Le ministre algérien des Hydrocarbures et des Mines, Mohamed Arkab, effectue depuis ce lundi une visite de travail au Niger. Il s’agit de la première visite officielle d’un ministre algérien depuis la crise diplomatique du Sahel en 2025, symbolisant la volonté des deux pays de consolider leur partenariat énergétique.
La visite est axée sur le projet stratégique du gazoduc transsaharien et sur l’exploitation par Sonatrach du champ pétrolier de Kafra, situé à la frontière algéro-nigérienne.
Accompagné du PDG de Sonatrach, Noureddine Daoudi, et du directeur général de Sonatrach International Holding Company (SIPEX), Bouarara Cherif, Arkab rencontrera les responsables nigériens pour faire le point sur l’avancement du TSGP, conçu pour transporter près de 30 milliards de m³ de gaz naturel du Nigeria vers l’Europe via le Niger et l’Algérie.

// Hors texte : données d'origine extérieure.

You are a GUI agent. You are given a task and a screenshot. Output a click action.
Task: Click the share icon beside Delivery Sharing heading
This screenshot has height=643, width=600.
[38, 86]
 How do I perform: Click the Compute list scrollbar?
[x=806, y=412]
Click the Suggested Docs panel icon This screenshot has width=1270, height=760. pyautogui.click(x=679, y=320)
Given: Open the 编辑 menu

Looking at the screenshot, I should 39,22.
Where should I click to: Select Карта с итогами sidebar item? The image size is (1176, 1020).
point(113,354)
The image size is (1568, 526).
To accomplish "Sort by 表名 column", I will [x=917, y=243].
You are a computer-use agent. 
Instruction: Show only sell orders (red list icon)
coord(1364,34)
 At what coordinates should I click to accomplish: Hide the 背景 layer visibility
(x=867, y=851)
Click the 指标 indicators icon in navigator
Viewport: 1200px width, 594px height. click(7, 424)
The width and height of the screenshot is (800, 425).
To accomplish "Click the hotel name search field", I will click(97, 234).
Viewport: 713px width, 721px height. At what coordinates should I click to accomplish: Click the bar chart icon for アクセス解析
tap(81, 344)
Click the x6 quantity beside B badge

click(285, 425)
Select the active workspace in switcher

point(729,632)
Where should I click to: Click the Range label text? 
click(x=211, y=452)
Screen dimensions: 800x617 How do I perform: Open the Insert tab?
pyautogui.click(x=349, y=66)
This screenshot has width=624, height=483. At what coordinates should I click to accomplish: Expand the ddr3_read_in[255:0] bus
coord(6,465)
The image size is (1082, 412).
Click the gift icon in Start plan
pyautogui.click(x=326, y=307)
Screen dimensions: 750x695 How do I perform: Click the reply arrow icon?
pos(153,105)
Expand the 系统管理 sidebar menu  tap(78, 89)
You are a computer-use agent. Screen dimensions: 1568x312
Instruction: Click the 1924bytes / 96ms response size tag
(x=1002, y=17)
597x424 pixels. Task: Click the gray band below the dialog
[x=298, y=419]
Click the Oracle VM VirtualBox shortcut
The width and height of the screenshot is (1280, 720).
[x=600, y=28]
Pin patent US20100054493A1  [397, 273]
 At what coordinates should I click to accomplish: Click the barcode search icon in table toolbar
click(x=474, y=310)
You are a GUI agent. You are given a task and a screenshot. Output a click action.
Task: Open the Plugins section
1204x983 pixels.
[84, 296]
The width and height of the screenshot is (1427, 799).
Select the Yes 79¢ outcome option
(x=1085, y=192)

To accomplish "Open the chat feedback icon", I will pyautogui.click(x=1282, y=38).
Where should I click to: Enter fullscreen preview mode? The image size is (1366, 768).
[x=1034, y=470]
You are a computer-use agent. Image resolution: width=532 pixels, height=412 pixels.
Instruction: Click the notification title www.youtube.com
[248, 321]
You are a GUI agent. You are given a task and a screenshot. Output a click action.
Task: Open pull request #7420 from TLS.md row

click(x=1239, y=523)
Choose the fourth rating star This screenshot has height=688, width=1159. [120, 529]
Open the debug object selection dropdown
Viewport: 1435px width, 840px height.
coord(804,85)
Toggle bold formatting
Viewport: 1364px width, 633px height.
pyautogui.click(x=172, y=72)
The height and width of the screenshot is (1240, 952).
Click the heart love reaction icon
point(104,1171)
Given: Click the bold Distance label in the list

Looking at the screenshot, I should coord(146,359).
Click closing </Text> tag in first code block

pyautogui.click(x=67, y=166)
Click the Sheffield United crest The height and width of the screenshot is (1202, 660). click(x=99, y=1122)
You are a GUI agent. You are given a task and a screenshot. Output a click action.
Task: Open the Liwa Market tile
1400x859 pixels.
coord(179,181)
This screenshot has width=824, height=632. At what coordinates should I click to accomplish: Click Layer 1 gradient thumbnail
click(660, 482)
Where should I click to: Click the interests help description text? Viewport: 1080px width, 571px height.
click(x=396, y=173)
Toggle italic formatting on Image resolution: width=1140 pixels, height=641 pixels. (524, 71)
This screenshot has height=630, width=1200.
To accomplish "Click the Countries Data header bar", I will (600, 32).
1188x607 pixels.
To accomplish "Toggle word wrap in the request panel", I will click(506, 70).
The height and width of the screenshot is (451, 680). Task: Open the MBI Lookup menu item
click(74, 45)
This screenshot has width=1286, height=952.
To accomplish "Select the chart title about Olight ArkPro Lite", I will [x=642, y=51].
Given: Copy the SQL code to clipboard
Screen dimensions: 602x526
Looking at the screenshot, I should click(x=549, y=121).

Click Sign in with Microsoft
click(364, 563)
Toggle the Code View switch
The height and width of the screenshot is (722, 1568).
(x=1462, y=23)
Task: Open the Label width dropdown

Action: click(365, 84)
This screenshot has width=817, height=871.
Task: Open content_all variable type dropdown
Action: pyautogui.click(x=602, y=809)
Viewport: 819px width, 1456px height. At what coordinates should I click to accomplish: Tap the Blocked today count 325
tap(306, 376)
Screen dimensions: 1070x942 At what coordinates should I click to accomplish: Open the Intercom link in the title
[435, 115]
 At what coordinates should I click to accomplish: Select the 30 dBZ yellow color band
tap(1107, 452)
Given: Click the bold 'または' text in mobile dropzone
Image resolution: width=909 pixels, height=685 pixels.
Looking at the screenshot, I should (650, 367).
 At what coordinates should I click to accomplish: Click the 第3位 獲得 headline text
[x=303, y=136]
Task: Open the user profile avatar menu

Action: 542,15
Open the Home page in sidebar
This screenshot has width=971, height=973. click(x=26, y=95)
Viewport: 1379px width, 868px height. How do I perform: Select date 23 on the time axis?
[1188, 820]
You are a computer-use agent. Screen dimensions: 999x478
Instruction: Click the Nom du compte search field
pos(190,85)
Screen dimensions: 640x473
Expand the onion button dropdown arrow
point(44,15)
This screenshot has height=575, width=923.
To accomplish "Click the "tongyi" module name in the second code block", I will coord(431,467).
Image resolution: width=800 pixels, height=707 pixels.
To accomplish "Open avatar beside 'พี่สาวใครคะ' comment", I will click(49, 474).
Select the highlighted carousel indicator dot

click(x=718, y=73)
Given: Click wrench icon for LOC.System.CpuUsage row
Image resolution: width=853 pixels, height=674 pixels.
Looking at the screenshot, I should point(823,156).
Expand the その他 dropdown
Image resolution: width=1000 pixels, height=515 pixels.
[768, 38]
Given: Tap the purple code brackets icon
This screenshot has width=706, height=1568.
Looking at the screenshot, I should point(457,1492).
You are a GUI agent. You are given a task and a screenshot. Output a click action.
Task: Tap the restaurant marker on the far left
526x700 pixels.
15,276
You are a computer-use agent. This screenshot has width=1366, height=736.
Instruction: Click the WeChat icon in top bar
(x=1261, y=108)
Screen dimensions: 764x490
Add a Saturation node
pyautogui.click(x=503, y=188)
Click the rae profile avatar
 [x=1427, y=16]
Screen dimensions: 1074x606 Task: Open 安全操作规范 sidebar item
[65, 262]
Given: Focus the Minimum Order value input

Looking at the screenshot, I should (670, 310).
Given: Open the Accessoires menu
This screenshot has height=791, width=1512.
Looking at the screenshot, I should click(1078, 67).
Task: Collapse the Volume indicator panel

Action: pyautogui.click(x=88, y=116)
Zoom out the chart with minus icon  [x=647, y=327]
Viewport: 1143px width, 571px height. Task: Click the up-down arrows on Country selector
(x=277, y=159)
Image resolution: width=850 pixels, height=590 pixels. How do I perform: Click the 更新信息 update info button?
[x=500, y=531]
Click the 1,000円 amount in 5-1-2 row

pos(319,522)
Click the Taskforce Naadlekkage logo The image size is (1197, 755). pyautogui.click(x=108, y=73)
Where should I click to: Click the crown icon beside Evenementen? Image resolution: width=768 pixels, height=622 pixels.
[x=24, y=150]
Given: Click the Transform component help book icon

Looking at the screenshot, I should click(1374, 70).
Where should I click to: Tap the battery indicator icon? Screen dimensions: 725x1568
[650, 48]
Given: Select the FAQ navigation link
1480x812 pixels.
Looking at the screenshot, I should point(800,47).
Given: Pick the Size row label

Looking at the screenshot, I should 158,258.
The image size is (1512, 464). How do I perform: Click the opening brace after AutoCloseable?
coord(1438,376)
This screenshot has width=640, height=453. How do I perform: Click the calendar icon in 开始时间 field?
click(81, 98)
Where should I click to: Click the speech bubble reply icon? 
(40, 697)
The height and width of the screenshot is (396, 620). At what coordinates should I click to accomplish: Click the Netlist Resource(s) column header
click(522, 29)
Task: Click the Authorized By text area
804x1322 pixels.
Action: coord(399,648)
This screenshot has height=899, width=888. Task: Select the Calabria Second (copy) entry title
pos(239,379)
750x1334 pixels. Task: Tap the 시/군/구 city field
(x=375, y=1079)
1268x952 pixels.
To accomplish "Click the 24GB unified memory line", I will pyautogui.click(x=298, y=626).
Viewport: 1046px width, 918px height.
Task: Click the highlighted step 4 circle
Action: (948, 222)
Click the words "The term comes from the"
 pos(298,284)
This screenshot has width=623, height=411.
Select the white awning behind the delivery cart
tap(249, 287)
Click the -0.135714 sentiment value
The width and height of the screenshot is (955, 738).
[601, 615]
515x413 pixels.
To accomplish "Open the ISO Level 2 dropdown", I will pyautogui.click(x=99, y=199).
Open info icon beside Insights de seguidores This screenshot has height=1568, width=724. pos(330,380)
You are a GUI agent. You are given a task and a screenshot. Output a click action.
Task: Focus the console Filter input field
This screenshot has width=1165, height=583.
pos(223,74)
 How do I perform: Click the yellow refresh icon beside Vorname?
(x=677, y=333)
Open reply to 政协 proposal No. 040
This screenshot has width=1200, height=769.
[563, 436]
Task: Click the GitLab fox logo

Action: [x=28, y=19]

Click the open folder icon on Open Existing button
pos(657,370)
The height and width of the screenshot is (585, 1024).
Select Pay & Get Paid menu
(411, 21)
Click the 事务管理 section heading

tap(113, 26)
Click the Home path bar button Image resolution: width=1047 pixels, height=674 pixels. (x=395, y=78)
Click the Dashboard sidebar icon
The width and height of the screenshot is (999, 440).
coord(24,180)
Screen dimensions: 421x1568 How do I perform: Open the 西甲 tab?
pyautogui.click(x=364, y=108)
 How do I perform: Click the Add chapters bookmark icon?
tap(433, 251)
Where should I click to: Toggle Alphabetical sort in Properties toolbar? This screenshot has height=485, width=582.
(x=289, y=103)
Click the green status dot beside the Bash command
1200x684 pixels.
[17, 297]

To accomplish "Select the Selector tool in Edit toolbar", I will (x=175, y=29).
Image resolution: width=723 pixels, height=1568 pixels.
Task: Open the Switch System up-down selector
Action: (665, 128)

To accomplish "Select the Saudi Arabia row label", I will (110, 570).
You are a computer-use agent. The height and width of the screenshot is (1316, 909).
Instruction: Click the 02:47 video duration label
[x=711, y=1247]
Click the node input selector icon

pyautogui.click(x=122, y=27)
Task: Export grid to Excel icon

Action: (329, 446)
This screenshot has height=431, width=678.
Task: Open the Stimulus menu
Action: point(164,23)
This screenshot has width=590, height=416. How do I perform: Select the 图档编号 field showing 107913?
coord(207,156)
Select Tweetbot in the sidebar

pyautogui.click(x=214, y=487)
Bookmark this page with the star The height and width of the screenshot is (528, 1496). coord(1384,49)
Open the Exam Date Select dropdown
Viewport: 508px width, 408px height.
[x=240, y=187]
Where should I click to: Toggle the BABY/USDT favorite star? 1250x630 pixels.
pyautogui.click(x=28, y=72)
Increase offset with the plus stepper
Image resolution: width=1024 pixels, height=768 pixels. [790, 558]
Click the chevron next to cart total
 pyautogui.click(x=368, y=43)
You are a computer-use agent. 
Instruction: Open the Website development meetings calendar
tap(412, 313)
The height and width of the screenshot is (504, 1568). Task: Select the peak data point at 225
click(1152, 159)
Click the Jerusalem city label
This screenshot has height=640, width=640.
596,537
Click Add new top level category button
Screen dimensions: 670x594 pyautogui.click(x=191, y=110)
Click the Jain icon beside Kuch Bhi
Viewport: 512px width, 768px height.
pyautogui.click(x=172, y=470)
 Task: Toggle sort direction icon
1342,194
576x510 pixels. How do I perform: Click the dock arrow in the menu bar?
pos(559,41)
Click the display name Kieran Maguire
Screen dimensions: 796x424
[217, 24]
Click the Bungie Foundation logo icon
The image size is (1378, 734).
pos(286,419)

Le projet devrait relier le Nigeria à l’Algérie en passant par le Niger. Long de 4 128 km, cet ouvrage est conçu pour acheminer 30 milliards de mètres cubes de gaz par an depuis Warri, dans le sud du Nigeria, jusqu’à Hassi R’mel, dans le Sahara algérien. Le coût de l’investissement est estimé à 13 milliards de dollars.
Les trois pays avaient signé en février 2025 à Alger une série d’accords pour accélérer la réalisation du projet, dont un contrat de mise à jour de l’étude de faisabilité. L’infrastructure est déjà avancée à plus de 70% côté nigérian et algérien. Reste à construire le tronçon nigérien de 841 km, dont le financement devrait être assuré par Alger et Abuja.
La visite permettra également d’évaluer les progrès réalisés par Sonatrach dans le développement du champ pétrolier de Kafra, découvert en 2018 et désormais en phase d’exploitation après des résultats encourageants lors de l’exploration. Les discussions porteront enfin sur le renforcement de la coopération dans le raffinage, la pétrochimie, la production et le transport d’électricité, ainsi que sur le transfert de l’expertise algérienne au Niger.